Heat 'scavenging' could reduce vehicle weight for little outlay
02 November 2012
US Army researchers are scavenging heat dissipated by weapon system engines or tailpipes and turning it into electrical power. The work could lead to smaller, lighter ground and air vehicles.
M1A2 Abrams main battle tank at Fort Benning, Ga. (US Army photo)
In one of its latest research projects, the US Army Research Laboratory (ARL) is investigating thermoelectric properties of materials on the Shadow Tactical Unmanned Aerial System (UAS), and techniques that could convert heat into energy. The Shadow UAS is used by the Army and Marine Corps for reconnaissance, surveillance, target acquisition and battle damage assessment.
The team is studying the possibilities of 'thermoelectric power generation' - taking advantage of the electric power producing potential between hot and cold surfaces, like the difference between engine exhaust gases and the cold air at altitude. This is wasted energy that ARL researchers are looking to harness, package and shrink, with the hope that it could one day lead to soldier-worn power sources converted from body heat and cool ambient air, or reduce the size of a vehicle alternator.

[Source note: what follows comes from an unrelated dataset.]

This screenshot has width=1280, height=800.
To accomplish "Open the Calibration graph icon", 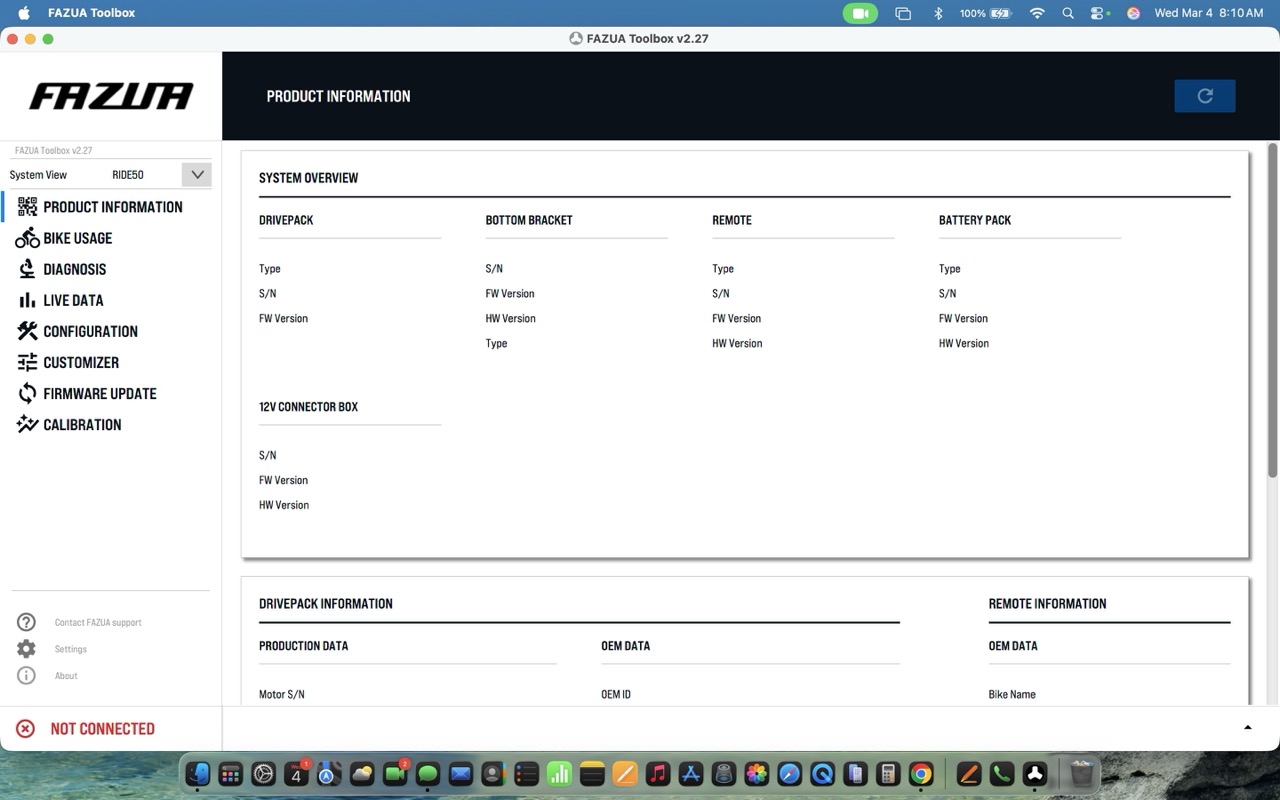I will click(27, 424).
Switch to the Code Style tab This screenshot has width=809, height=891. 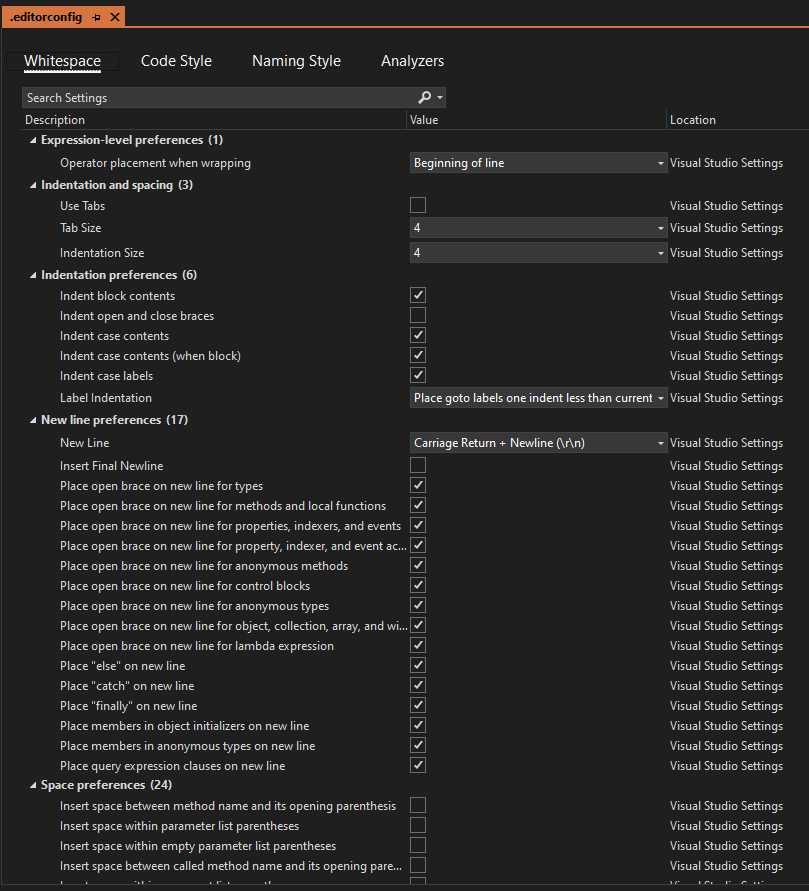click(176, 60)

Earlier this year, ARL teamed with Research Triangle Institute (RTI) International, General Dynamics Land Systems and Creare, Inc., to demonstrate a prototype robust energy harvesting system that converts residual thermal energy from an M1 Abrams tank exhaust into useable electric power. The waste heat recovery system captures heat from the exhaust of the turbine engine, converts this heat into electrical power with a thermoelectric generator, and dissipates the heat through a heat-rejection system.
A report of that effort revealed that the prototype waste heat recovery system, once scaled up, could be retrofitted to existing tanks without requiring any modification to the engine or powertrain. A small-scale demonstration of more than 80W of power from the exhaust heat of an M1 Abrams tank set the stage for developing a full-scale system to recover waste heat from the vehicle.
ARL's unmanned aerial vehicle (UAV) study began as a first principles analysis that looked at the total energy available in the fuel, and made certain assumptions about how much was used in generating power and how much was lost as waste heat. Researchers then applied that waste heat to a model thermoelectric device and showed that this work, at a minimum, is promising and there is perhaps some region of overlap between the operating conditions of the UAV and the operating range of the thermoelectric device that will be useful to the military.
ARL developed novel techniques to miniaturise and manufacture custom thermoelectric devices to increase the scope of applicable missions. For example, miniature autonomous microsystems that have curved exhaust ducting that generate heated surfaces from air swirling inside the duct, could offer could offer new potential areas for applying new thermoelectric devices.
Researchers say developing thermoelectric technology is a worthy pursuit, because it has no moving parts, low weight, modularity, covert and silent, high power density, low amortised cost and long service life with no required maintenance.